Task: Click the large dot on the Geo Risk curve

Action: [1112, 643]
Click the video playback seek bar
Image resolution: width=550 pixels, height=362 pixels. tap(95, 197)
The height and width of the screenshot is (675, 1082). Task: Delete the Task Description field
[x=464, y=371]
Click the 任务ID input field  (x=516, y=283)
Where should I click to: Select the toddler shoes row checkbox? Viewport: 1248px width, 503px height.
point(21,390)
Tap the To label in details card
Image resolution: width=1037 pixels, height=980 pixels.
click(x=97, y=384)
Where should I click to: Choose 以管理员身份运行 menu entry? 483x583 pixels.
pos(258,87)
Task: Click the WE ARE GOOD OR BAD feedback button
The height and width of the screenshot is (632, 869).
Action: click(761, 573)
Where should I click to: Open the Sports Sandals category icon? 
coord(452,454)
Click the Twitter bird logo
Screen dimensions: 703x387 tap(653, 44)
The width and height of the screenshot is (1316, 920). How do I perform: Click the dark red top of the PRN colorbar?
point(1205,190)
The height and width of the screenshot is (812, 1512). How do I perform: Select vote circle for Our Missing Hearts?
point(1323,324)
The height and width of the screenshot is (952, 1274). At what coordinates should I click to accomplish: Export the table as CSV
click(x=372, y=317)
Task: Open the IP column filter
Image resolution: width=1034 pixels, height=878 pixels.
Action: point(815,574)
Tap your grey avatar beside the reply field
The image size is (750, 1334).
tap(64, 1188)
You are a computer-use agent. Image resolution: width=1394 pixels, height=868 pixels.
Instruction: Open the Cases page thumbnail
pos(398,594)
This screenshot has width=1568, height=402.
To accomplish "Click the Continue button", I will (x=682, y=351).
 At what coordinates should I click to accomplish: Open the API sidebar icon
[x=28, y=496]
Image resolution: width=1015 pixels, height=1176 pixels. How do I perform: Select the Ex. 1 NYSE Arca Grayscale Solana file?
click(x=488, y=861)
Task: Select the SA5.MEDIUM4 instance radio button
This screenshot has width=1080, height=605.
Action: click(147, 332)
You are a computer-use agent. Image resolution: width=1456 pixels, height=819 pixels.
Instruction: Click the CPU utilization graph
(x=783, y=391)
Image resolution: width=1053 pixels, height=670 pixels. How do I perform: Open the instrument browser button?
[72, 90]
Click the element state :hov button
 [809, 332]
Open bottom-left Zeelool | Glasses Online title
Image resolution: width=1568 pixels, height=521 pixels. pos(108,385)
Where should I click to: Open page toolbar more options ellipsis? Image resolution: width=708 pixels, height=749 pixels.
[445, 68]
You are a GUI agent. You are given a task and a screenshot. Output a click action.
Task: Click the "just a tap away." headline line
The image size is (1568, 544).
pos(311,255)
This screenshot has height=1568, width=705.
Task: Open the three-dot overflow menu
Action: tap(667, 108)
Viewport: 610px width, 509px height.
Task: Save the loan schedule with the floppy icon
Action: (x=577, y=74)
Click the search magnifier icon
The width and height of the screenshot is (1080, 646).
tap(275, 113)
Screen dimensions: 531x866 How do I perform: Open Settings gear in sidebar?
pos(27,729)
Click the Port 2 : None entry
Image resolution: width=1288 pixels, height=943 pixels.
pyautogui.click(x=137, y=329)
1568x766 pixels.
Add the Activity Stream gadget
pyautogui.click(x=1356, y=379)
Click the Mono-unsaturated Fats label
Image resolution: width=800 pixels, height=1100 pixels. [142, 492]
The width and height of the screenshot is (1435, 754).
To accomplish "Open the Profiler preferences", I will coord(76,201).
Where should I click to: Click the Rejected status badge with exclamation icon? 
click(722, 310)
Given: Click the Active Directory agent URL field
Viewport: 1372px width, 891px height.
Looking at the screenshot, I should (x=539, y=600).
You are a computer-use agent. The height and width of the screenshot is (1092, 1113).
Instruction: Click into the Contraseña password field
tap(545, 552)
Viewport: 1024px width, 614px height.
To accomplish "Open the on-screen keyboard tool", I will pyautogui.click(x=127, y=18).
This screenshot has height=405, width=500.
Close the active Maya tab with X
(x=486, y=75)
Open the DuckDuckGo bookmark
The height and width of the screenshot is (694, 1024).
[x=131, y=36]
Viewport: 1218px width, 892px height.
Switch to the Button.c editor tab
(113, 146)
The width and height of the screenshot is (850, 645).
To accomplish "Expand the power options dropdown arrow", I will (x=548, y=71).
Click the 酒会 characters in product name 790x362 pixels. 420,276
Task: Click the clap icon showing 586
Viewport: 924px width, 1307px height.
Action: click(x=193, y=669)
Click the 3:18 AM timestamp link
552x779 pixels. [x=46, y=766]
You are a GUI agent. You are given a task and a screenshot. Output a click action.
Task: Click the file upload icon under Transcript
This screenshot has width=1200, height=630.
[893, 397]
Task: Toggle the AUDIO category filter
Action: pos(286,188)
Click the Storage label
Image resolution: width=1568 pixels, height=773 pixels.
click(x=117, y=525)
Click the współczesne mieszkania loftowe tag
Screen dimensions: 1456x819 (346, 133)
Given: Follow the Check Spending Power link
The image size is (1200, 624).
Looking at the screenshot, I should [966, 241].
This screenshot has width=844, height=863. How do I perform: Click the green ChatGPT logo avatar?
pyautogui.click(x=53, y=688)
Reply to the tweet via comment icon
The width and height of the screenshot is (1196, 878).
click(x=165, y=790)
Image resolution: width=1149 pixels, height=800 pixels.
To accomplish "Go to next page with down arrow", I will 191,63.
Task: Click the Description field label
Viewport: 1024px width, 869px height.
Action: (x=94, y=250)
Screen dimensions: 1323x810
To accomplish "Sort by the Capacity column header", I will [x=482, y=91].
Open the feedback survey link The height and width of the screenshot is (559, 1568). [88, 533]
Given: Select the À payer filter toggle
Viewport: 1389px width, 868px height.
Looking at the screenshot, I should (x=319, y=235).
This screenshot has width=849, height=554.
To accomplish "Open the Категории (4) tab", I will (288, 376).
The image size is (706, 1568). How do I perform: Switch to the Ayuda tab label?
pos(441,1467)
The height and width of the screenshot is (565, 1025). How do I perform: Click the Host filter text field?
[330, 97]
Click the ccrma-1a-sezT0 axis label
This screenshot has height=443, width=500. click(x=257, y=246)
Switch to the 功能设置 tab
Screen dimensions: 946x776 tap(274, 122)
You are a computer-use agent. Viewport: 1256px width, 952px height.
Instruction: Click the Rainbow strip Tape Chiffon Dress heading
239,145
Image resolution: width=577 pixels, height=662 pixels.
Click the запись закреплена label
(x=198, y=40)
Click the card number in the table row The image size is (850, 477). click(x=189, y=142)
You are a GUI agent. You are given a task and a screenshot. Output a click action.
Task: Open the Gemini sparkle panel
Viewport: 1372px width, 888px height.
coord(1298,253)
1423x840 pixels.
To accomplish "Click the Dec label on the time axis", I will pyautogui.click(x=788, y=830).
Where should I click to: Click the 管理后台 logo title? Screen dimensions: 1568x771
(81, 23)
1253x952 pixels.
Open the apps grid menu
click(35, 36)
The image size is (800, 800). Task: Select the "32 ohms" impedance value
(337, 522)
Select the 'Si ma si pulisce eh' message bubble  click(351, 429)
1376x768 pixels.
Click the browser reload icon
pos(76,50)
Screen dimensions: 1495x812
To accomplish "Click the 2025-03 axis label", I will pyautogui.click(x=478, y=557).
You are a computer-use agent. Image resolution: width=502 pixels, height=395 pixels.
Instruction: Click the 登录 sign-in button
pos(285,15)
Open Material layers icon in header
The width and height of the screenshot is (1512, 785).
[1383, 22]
▬▬▬▬▬▬
▸ **WRITTEN INSTRUCTION**: Could you put every line of the rows above into a JSON list of strings, one string per line, with blank lines left out?

▸ **SOLUTION TO THE PROBLEM**:
[
  "Task: Click the large dot on the Geo Risk curve",
  "Action: [1112, 643]",
  "Click the video playback seek bar",
  "Image resolution: width=550 pixels, height=362 pixels. tap(95, 197)",
  "The height and width of the screenshot is (675, 1082). Task: Delete the Task Description field",
  "[x=464, y=371]",
  "Click the 任务ID input field  (x=516, y=283)",
  "Where should I click to: Select the toddler shoes row checkbox? Viewport: 1248px width, 503px height.",
  "point(21,390)",
  "Tap the To label in details card",
  "Image resolution: width=1037 pixels, height=980 pixels.",
  "click(x=97, y=384)",
  "Where should I click to: Choose 以管理员身份运行 menu entry? 483x583 pixels.",
  "pos(258,87)",
  "Task: Click the WE ARE GOOD OR BAD feedback button",
  "The height and width of the screenshot is (632, 869).",
  "Action: click(761, 573)",
  "Where should I click to: Open the Sports Sandals category icon? ",
  "coord(452,454)",
  "Click the Twitter bird logo",
  "Screen dimensions: 703x387 tap(653, 44)",
  "The width and height of the screenshot is (1316, 920). How do I perform: Click the dark red top of the PRN colorbar?",
  "point(1205,190)",
  "The height and width of the screenshot is (812, 1512). How do I perform: Select vote circle for Our Missing Hearts?",
  "point(1323,324)",
  "The height and width of the screenshot is (952, 1274). At what coordinates should I click to accomplish: Export the table as CSV",
  "click(x=372, y=317)",
  "Task: Open the IP column filter",
  "Image resolution: width=1034 pixels, height=878 pixels.",
  "Action: point(815,574)",
  "Tap your grey avatar beside the reply field",
  "The image size is (750, 1334).",
  "tap(64, 1188)",
  "You are a computer-use agent. Image resolution: width=1394 pixels, height=868 pixels.",
  "Instruction: Open the Cases page thumbnail",
  "pos(398,594)",
  "This screenshot has width=1568, height=402.",
  "To accomplish \"Click the Continue button\", I will (x=682, y=351).",
  " At what coordinates should I click to accomplish: Open the API sidebar icon",
  "[x=28, y=496]",
  "Image resolution: width=1015 pixels, height=1176 pixels. How do I perform: Select the Ex. 1 NYSE Arca Grayscale Solana file?",
  "click(x=488, y=861)",
  "Task: Select the SA5.MEDIUM4 instance radio button",
  "This screenshot has width=1080, height=605.",
  "Action: click(147, 332)",
  "You are a computer-use agent. Image resolution: width=1456 pixels, height=819 pixels.",
  "Instruction: Click the CPU utilization graph",
  "(x=783, y=391)",
  "Image resolution: width=1053 pixels, height=670 pixels. How do I perform: Open the instrument browser button?",
  "[72, 90]",
  "Click the element state :hov button",
  " [809, 332]",
  "Open bottom-left Zeelool | Glasses Online title",
  "Image resolution: width=1568 pixels, height=521 pixels. pos(108,385)",
  "Where should I click to: Open page toolbar more options ellipsis? Image resolution: width=708 pixels, height=749 pixels.",
  "[445, 68]",
  "You are a GUI agent. You are given a task and a screenshot. Output a click action.",
  "Task: Click the \"just a tap away.\" headline line",
  "The image size is (1568, 544).",
  "pos(311,255)",
  "This screenshot has height=1568, width=705.",
  "Task: Open the three-dot overflow menu",
  "Action: tap(667, 108)",
  "Viewport: 610px width, 509px height.",
  "Task: Save the loan schedule with the floppy icon",
  "Action: (x=577, y=74)",
  "Click the search magnifier icon",
  "The width and height of the screenshot is (1080, 646).",
  "tap(275, 113)",
  "Screen dimensions: 531x866 How do I perform: Open Settings gear in sidebar?",
  "pos(27,729)",
  "Click the Port 2 : None entry",
  "Image resolution: width=1288 pixels, height=943 pixels.",
  "pyautogui.click(x=137, y=329)",
  "1568x766 pixels.",
  "Add the Activity Stream gadget",
  "pyautogui.click(x=1356, y=379)",
  "Click the Mono-unsaturated Fats label",
  "Image resolution: width=800 pixels, height=1100 pixels. [142, 492]",
  "The width and height of the screenshot is (1435, 754).",
  "To accomplish \"Open the Profiler preferences\", I will coord(76,201).",
  "Where should I click to: Click the Rejected status badge with exclamation icon? ",
  "click(722, 310)",
  "Given: Click the Active Directory agent URL field",
  "Viewport: 1372px width, 891px height.",
  "Looking at the screenshot, I should (x=539, y=600).",
  "You are a computer-use agent. The height and width of the screenshot is (1092, 1113).",
  "Instruction: Click into the Contraseña password field",
  "tap(545, 552)",
  "Viewport: 1024px width, 614px height.",
  "To accomplish \"Open the on-screen keyboard tool\", I will pyautogui.click(x=127, y=18).",
  "This screenshot has height=405, width=500.",
  "Close the active Maya tab with X",
  "(x=486, y=75)",
  "Open the DuckDuckGo bookmark",
  "The height and width of the screenshot is (694, 1024).",
  "[x=131, y=36]",
  "Viewport: 1218px width, 892px height.",
  "Switch to the Button.c editor tab",
  "(113, 146)",
  "The width and height of the screenshot is (850, 645).",
  "To accomplish \"Expand the power options dropdown arrow\", I will (x=548, y=71).",
  "Click the 酒会 characters in product name 790x362 pixels. 420,276",
  "Task: Click the clap icon showing 586",
  "Viewport: 924px width, 1307px height.",
  "Action: click(x=193, y=669)",
  "Click the 3:18 AM timestamp link",
  "552x779 pixels. [x=46, y=766]",
  "You are a GUI agent. You are given a task and a screenshot. Output a click action.",
  "Task: Click the file upload icon under Transcript",
  "This screenshot has width=1200, height=630.",
  "[893, 397]",
  "Task: Toggle the AUDIO category filter",
  "Action: pos(286,188)",
  "Click the Storage label",
  "Image resolution: width=1568 pixels, height=773 pixels.",
  "click(x=117, y=525)",
  "Click the współczesne mieszkania loftowe tag",
  "Screen dimensions: 1456x819 (346, 133)",
  "Given: Follow the Check Spending Power link",
  "The image size is (1200, 624).",
  "Looking at the screenshot, I should [966, 241].",
  "This screenshot has width=844, height=863. How do I perform: Click the green ChatGPT logo avatar?",
  "pyautogui.click(x=53, y=688)",
  "Reply to the tweet via comment icon",
  "The width and height of the screenshot is (1196, 878).",
  "click(x=165, y=790)",
  "Image resolution: width=1149 pixels, height=800 pixels.",
  "To accomplish \"Go to next page with down arrow\", I will 191,63.",
  "Task: Click the Description field label",
  "Viewport: 1024px width, 869px height.",
  "Action: (x=94, y=250)",
  "Screen dimensions: 1323x810",
  "To accomplish \"Sort by the Capacity column header\", I will [x=482, y=91].",
  "Open the feedback survey link The height and width of the screenshot is (559, 1568). [88, 533]",
  "Given: Select the À payer filter toggle",
  "Viewport: 1389px width, 868px height.",
  "Looking at the screenshot, I should (x=319, y=235).",
  "This screenshot has width=849, height=554.",
  "To accomplish \"Open the Категории (4) tab\", I will (288, 376).",
  "The image size is (706, 1568). How do I perform: Switch to the Ayuda tab label?",
  "pos(441,1467)",
  "The height and width of the screenshot is (565, 1025). How do I perform: Click the Host filter text field?",
  "[330, 97]",
  "Click the ccrma-1a-sezT0 axis label",
  "This screenshot has height=443, width=500. click(x=257, y=246)",
  "Switch to the 功能设置 tab",
  "Screen dimensions: 946x776 tap(274, 122)",
  "You are a computer-use agent. Viewport: 1256px width, 952px height.",
  "Instruction: Click the Rainbow strip Tape Chiffon Dress heading",
  "239,145",
  "Image resolution: width=577 pixels, height=662 pixels.",
  "Click the запись закреплена label",
  "(x=198, y=40)",
  "Click the card number in the table row The image size is (850, 477). click(x=189, y=142)",
  "You are a GUI agent. You are given a task and a screenshot. Output a click action.",
  "Task: Open the Gemini sparkle panel",
  "Viewport: 1372px width, 888px height.",
  "coord(1298,253)",
  "1423x840 pixels.",
  "To accomplish \"Click the Dec label on the time axis\", I will pyautogui.click(x=788, y=830).",
  "Where should I click to: Click the 管理后台 logo title? Screen dimensions: 1568x771",
  "(81, 23)",
  "1253x952 pixels.",
  "Open the apps grid menu",
  "click(35, 36)",
  "The image size is (800, 800). Task: Select the \"32 ohms\" impedance value",
  "(337, 522)",
  "Select the 'Si ma si pulisce eh' message bubble  click(351, 429)",
  "1376x768 pixels.",
  "Click the browser reload icon",
  "pos(76,50)",
  "Screen dimensions: 1495x812",
  "To accomplish \"Click the 2025-03 axis label\", I will pyautogui.click(x=478, y=557).",
  "You are a computer-use agent. Image resolution: width=502 pixels, height=395 pixels.",
  "Instruction: Click the 登录 sign-in button",
  "pos(285,15)",
  "Open Material layers icon in header",
  "The width and height of the screenshot is (1512, 785).",
  "[1383, 22]"
]